En las zapatillas todavía
tenía arena de la noche anterior. Le costó mucho sacarla; la arena sobrevivió
varias lavadas hasta eliminar el último granito.
Durante varios días llamó al celular de
Stella Maris. Siempre daba apagado. Insistía, más por el orgullo herido de que
ella lo hubiera abandonado por voluntad propia, que por ponerse a pensar en que
podría haberle pasado algo grave en Mar del Plata. Una noche sonó el celular, número anónimo y
se escucharon voces en la línea, pensó que podría ser ella, su voz, pero la
comunicación se fue apagando hasta que se cortó definitivamente. Durante un
tiempo volvía a llamarla y siempre lo mismo.
Una tarde Sofía lo llamó al
celular. Le dijo que aquella noche había quedado embarazada, que no le
reclamaba nada, que sabía que era alguien distinto y que los mellizos siempre
preguntaban por él. Se había puesto en pareja con una chica un poquito más
grande que ella y que vivían juntas con los mellizos y con la beba.
—Ella también es de Buenos
Aires —le dijo entre risas.
Esa risa le molestó. Parecía de
burla.
—Y qué tiene, Buenos Aires está lleno de
gente —le contestó con tono agresivo.
—Está bien, no te enojes.
—No me enojé.
—Bueno las cosas son así. Chau
—dijo Sofía con contundencia y cortó.
Debía existir una razón para cortar de esa
manera. ¿Lo había llamado por su nombre? No, no puede ser, se dijo. Durante
toda la tarde pensó en Stella Maris más de lo que había pensado en el último
tiempo.
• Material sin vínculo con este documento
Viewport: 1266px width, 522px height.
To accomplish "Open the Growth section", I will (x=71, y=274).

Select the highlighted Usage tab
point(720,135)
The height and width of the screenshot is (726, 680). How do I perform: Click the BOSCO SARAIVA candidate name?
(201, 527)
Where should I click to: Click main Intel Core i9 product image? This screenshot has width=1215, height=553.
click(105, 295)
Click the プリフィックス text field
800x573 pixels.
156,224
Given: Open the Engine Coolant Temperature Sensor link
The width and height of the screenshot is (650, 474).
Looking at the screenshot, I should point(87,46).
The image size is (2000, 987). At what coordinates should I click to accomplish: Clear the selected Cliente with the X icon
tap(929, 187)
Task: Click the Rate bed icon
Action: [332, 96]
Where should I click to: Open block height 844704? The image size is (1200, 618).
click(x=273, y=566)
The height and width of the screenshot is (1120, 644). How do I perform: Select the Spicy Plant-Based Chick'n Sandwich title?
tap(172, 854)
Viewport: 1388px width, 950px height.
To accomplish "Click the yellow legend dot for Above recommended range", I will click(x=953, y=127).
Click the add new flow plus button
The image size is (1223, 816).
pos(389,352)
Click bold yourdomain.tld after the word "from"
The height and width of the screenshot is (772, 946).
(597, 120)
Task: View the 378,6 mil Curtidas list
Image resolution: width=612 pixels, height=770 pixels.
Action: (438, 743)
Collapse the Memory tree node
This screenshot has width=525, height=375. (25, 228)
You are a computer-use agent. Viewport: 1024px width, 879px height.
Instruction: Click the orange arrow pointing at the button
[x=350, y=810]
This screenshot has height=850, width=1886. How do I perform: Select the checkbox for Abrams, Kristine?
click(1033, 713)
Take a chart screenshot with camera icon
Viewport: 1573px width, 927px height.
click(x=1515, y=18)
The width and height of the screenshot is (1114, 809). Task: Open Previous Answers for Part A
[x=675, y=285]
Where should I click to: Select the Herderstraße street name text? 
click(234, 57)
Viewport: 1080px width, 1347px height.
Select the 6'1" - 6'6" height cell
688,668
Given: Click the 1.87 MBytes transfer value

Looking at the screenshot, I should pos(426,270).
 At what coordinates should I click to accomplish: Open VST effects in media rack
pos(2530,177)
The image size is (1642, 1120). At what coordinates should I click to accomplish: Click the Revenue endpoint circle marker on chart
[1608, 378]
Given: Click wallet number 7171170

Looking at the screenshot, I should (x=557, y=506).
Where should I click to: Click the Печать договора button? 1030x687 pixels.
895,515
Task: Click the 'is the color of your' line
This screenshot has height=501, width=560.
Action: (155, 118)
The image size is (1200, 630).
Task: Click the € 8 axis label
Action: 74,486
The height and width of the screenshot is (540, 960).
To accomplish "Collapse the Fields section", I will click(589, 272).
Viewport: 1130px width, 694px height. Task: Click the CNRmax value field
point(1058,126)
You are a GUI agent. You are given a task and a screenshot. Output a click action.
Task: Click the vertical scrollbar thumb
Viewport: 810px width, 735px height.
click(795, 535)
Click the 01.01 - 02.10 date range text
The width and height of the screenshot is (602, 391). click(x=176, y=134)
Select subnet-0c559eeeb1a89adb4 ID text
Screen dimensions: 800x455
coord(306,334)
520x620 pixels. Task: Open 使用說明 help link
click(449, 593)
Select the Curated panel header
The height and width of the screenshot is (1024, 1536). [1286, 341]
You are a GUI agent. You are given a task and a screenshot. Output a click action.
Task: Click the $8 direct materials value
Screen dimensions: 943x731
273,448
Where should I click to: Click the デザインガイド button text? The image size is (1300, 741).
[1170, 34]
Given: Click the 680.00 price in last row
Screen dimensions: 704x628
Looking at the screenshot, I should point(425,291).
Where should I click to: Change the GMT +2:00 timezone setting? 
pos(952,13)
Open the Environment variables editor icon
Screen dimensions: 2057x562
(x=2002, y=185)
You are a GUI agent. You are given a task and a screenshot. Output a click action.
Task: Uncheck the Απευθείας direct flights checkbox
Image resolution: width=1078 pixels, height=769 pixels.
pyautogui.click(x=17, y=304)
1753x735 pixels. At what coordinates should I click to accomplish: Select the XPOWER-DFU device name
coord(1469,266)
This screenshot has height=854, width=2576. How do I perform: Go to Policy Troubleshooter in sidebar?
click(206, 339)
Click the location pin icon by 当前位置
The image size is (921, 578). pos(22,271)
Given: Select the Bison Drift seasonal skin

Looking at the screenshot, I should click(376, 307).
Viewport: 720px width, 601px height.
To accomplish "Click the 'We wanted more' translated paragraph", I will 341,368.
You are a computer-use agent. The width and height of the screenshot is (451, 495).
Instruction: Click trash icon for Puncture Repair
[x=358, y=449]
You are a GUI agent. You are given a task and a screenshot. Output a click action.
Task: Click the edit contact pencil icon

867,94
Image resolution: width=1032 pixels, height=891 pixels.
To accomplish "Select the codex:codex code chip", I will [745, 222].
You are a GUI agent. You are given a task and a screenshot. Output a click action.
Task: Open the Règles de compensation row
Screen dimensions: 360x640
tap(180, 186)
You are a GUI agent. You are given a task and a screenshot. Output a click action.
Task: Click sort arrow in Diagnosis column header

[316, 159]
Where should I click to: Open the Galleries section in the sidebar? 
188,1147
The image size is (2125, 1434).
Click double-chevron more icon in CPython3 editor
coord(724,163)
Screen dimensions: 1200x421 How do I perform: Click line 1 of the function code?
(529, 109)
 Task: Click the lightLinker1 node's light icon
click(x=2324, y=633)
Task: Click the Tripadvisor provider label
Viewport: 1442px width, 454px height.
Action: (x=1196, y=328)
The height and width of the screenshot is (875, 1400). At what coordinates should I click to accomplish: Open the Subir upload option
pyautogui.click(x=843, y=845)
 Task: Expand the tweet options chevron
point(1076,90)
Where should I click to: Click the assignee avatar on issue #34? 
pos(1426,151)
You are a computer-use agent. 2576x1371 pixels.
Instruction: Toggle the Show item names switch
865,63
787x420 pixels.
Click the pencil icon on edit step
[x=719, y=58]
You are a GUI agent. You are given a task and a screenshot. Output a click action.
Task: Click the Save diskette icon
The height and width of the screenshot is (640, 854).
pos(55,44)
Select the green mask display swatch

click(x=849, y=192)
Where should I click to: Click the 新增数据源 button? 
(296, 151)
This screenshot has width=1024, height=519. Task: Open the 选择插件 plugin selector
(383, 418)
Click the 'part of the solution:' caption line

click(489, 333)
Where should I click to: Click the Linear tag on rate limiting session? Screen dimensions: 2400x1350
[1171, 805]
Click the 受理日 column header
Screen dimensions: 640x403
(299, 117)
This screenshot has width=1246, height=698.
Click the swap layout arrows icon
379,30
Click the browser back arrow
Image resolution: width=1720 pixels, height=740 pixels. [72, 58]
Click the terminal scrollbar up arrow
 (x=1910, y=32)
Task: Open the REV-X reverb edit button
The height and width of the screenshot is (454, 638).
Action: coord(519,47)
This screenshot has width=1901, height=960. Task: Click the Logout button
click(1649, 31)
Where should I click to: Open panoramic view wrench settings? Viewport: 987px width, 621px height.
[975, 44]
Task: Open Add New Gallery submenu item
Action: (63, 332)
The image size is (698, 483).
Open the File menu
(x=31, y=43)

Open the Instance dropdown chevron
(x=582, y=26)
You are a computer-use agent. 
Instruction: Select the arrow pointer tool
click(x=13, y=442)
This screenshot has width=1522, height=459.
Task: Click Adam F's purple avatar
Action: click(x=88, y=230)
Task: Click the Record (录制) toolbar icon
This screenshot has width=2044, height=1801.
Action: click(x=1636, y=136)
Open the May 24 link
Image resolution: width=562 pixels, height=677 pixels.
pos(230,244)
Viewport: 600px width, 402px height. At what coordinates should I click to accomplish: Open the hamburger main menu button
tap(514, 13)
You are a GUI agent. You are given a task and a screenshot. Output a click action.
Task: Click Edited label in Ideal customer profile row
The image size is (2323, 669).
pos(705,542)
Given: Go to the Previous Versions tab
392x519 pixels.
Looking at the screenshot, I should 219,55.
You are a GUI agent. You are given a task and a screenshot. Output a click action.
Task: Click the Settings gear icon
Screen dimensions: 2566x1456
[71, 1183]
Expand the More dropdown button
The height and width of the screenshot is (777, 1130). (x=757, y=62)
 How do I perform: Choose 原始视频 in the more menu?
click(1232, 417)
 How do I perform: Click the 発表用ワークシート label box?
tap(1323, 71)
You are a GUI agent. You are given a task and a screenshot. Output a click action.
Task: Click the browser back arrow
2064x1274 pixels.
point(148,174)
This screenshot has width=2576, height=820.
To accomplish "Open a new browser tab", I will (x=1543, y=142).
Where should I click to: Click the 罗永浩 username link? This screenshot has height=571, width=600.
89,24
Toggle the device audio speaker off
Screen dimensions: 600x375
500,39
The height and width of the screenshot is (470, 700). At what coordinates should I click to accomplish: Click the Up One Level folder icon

Se propuso ubicarla, hablar con ella, debería tener una explicación
lógica, pero el celular ahora estaba fuera de servicio. Pensó que podría
haberse quedado a vivir en Mar del Plata. Era una posibilidad. Se le ocurrió ir
por su barrio, tratar de verla, pero esas ideas se encendían en su mente y
rápidamente le parecían una locura. Además, hubiera sido inútil la payasada del
merodeador, ni sabía en qué lugar exacto vivía. Ella, como Sofía, no parecía
necesitarlo. Con el paso del tiempo el impulso de encontrarla se fue enfriando.